::: Text shown
The plot of Psych The Musical surrounds a playwright, “Z,” who escapes from a psychiatric institution, where he has been held for seven years following his presumed murder of a critic. Fearing Z will strike again after he gets word that his play is being restaged, Shawn (James Roday), Gus (Dulé Hill) and the rest of the gang try to find him.

(The theme of the play is Jack the Ripper, and Franks says that the second hour of Psych The Musical was originally going to take place in London, but it “just became too big.” However, a London setting inspired Franks for the Season 8 premiere episode, which will follow Shawn and Gus across the pond.)

The investigation of Z proceeds, as the title of the special indicates, largely through song and dance numbers. The tunes are fun lyrically and musically, and tend to take jabs at various tropes of musical theater and film, including Disney musicals — one of the main, recurring themes of the episode especially seems to be a riff on Belle’s theme from Beauty and the Beast, and even in the opening sequence Shawn is introduced much as a Disney heroine would be, sweeping up his shop before going out and engaging with the townspeople through song.

Franks says that the Disney reference was intentional.

“In my sort of knowledge of film — and I went to film school and everything — musicals were always my weak point. … [In Psych The Musical] I was always aiming toward one thing that I had deep knowledge of, and that was the Disney animated musicals, especially the revival period from The Little Mermaid right up through The Lion King. And I had worked at Disneyland doing what they call ‘parade guest control’ during all those parades — The Lion King and Aladdin and during that period. So that opening number exists somewhere between the Prince Ali song [from Aladdin] and Belle’s opening song [from Beauty and the Beast]. I was always going toward that vibe. In fact, the guy who did — when they put the whole orchestration thing of it — he told me that, ‘Hey we got in some Beauty and the Beast there in terms of style.’ That’s what I was going for with my sort of dark, twisted little introduction song.”
::::::
::: Data extract
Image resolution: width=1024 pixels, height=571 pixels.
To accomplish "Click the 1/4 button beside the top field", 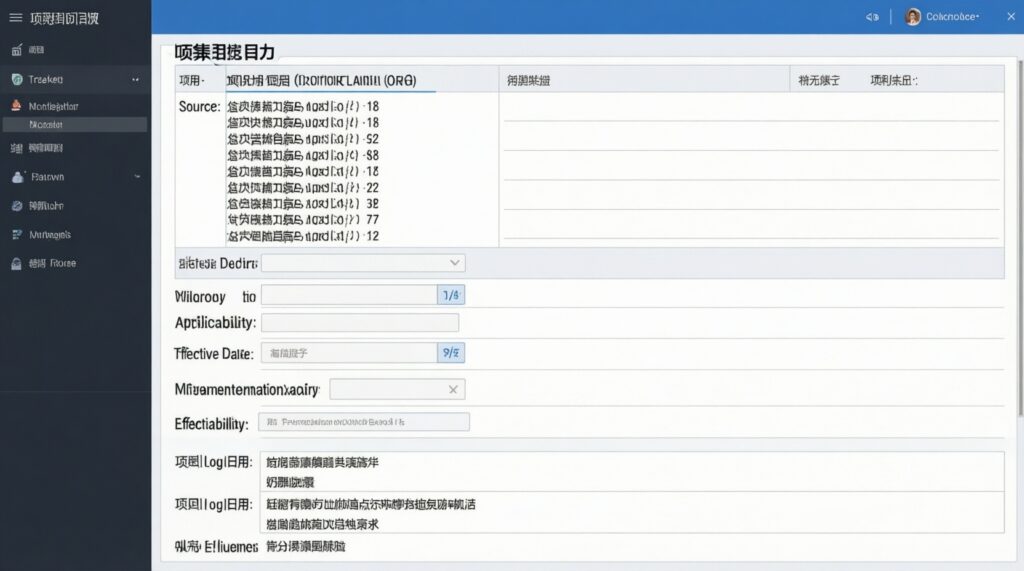I will (x=451, y=295).
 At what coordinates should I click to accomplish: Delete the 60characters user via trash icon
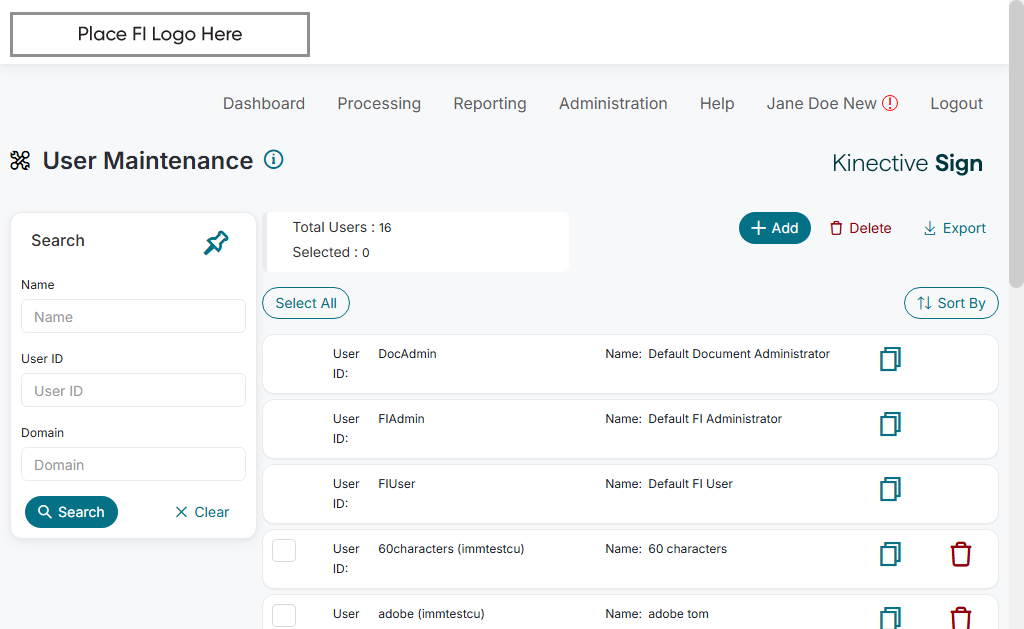click(x=960, y=554)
::::::
Requirement 1 –
In the piece about Psych The Musical, how many years was Z held in the psychiatric institution?
Requirement 2 –
Carry on the piece about Psych The Musical from its last sentence.

Written response 1 –
Seven years.

Written response 2 –
Several of the musical numbers are performed at the behest of Yang, with Ally Sheedy reprising her guest role as the incarcerated killer who aids Shawn in his investigation (and even gets in a little singing of her own).

Franks says of a climactic singing scene between Yang and another returning character: “That might have been my favorite thing ever to shoot in the entire run of the show.”

Though Shawn and Gus do most of the performing (with Gus in particular teasing us with bits of his “Jamaican Inspector” number before we are treated to it in its entirety at the end), the entire Psych cast gets in some singing at various points — with the exception of Henry (Corbin Bernsen), who tells Shawn (and us) at the beginning about him singing, “That’s not gonna happen.”

“The funny thing is,” Franks laughs about the Bernsen line, “I asked Corbin early on in the process — and this was my mistake — I asked him if he could sing, and he said he could talk-sing. Which I took as, ‘Okay, I can’t sing.’ And then when the script came out, Corbin was sad because he didn’t get to sing, and I was like, ‘Well, I thought you were saying no!’ It was sort of my misinterpretation. But I think I got a really fun joke out of it.”

And another hilarious moment — Gus’ show-stopping “Jamaican Inspector” — was not even originally going to be filmed, Franks explains.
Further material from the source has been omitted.